=== EXERCISE INSTRUCTIONS ===
Please transcribe all of the records below line for line, with no changes to any character.

=== Items stored from a collection ===
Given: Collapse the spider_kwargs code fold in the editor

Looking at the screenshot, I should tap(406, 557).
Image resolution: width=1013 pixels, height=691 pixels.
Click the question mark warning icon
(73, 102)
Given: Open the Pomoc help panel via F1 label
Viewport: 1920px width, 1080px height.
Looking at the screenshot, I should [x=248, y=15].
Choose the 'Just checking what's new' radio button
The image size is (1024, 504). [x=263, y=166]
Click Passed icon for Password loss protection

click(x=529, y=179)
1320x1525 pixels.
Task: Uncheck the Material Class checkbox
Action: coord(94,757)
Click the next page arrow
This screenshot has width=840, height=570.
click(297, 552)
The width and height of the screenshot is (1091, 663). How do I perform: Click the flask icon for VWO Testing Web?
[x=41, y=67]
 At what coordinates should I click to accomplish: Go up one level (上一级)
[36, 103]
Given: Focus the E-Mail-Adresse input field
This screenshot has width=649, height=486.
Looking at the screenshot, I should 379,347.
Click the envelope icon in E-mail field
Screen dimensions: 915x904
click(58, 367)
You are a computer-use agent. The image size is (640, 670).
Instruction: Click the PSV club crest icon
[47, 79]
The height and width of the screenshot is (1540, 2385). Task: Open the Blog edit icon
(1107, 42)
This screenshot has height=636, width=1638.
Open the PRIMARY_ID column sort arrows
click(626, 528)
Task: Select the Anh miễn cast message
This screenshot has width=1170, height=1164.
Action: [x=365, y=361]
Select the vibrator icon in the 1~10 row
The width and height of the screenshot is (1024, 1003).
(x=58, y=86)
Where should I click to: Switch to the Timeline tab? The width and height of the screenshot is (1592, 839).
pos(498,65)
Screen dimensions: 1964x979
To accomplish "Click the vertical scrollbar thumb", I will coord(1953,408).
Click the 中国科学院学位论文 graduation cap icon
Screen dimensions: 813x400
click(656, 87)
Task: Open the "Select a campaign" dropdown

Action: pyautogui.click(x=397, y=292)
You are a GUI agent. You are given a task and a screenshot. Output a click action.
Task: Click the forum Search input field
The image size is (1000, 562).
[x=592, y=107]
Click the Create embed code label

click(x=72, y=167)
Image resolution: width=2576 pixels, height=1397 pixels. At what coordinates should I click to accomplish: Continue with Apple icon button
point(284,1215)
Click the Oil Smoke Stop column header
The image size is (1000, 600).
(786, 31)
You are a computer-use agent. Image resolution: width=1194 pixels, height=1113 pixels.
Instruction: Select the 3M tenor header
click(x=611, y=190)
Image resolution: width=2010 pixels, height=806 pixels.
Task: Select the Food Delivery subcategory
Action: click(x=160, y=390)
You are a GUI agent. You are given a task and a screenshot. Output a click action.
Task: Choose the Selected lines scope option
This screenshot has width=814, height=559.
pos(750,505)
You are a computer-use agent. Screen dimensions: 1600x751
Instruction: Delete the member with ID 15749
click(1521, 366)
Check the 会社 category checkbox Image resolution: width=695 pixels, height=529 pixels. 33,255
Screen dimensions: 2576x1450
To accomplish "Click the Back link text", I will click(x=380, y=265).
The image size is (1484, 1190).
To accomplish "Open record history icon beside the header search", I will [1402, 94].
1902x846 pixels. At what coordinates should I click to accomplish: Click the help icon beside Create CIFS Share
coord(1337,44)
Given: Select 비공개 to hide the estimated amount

=== ANSWER IN FULL ===
Given: Collapse the spider_kwargs code fold in the editor

Looking at the screenshot, I should tap(406, 557).
Image resolution: width=1013 pixels, height=691 pixels.
Click the question mark warning icon
(73, 102)
Given: Open the Pomoc help panel via F1 label
Viewport: 1920px width, 1080px height.
Looking at the screenshot, I should [x=248, y=15].
Choose the 'Just checking what's new' radio button
The image size is (1024, 504). [x=263, y=166]
Click Passed icon for Password loss protection

click(x=529, y=179)
1320x1525 pixels.
Task: Uncheck the Material Class checkbox
Action: coord(94,757)
Click the next page arrow
This screenshot has width=840, height=570.
click(297, 552)
The width and height of the screenshot is (1091, 663). How do I perform: Click the flask icon for VWO Testing Web?
[x=41, y=67]
 At what coordinates should I click to accomplish: Go up one level (上一级)
[36, 103]
Given: Focus the E-Mail-Adresse input field
This screenshot has width=649, height=486.
Looking at the screenshot, I should 379,347.
Click the envelope icon in E-mail field
Screen dimensions: 915x904
click(58, 367)
You are a computer-use agent. The image size is (640, 670).
Instruction: Click the PSV club crest icon
[47, 79]
The height and width of the screenshot is (1540, 2385). Task: Open the Blog edit icon
(1107, 42)
This screenshot has height=636, width=1638.
Open the PRIMARY_ID column sort arrows
click(626, 528)
Task: Select the Anh miễn cast message
This screenshot has width=1170, height=1164.
Action: [x=365, y=361]
Select the vibrator icon in the 1~10 row
The width and height of the screenshot is (1024, 1003).
(x=58, y=86)
Where should I click to: Switch to the Timeline tab? The width and height of the screenshot is (1592, 839).
pos(498,65)
Screen dimensions: 1964x979
To accomplish "Click the vertical scrollbar thumb", I will coord(1953,408).
Click the 中国科学院学位论文 graduation cap icon
Screen dimensions: 813x400
click(656, 87)
Task: Open the "Select a campaign" dropdown

Action: pyautogui.click(x=397, y=292)
You are a GUI agent. You are given a task and a screenshot. Output a click action.
Task: Click the forum Search input field
The image size is (1000, 562).
[x=592, y=107]
Click the Create embed code label

click(x=72, y=167)
Image resolution: width=2576 pixels, height=1397 pixels. At what coordinates should I click to accomplish: Continue with Apple icon button
point(284,1215)
Click the Oil Smoke Stop column header
The image size is (1000, 600).
(786, 31)
You are a computer-use agent. Image resolution: width=1194 pixels, height=1113 pixels.
Instruction: Select the 3M tenor header
click(x=611, y=190)
Image resolution: width=2010 pixels, height=806 pixels.
Task: Select the Food Delivery subcategory
Action: click(x=160, y=390)
You are a GUI agent. You are given a task and a screenshot. Output a click action.
Task: Choose the Selected lines scope option
This screenshot has width=814, height=559.
pos(750,505)
You are a computer-use agent. Screen dimensions: 1600x751
Instruction: Delete the member with ID 15749
click(1521, 366)
Check the 会社 category checkbox Image resolution: width=695 pixels, height=529 pixels. 33,255
Screen dimensions: 2576x1450
To accomplish "Click the Back link text", I will click(x=380, y=265).
The image size is (1484, 1190).
To accomplish "Open record history icon beside the header search", I will [1402, 94].
1902x846 pixels. At what coordinates should I click to accomplish: Click the help icon beside Create CIFS Share
coord(1337,44)
Given: Select 비공개 to hide the estimated amount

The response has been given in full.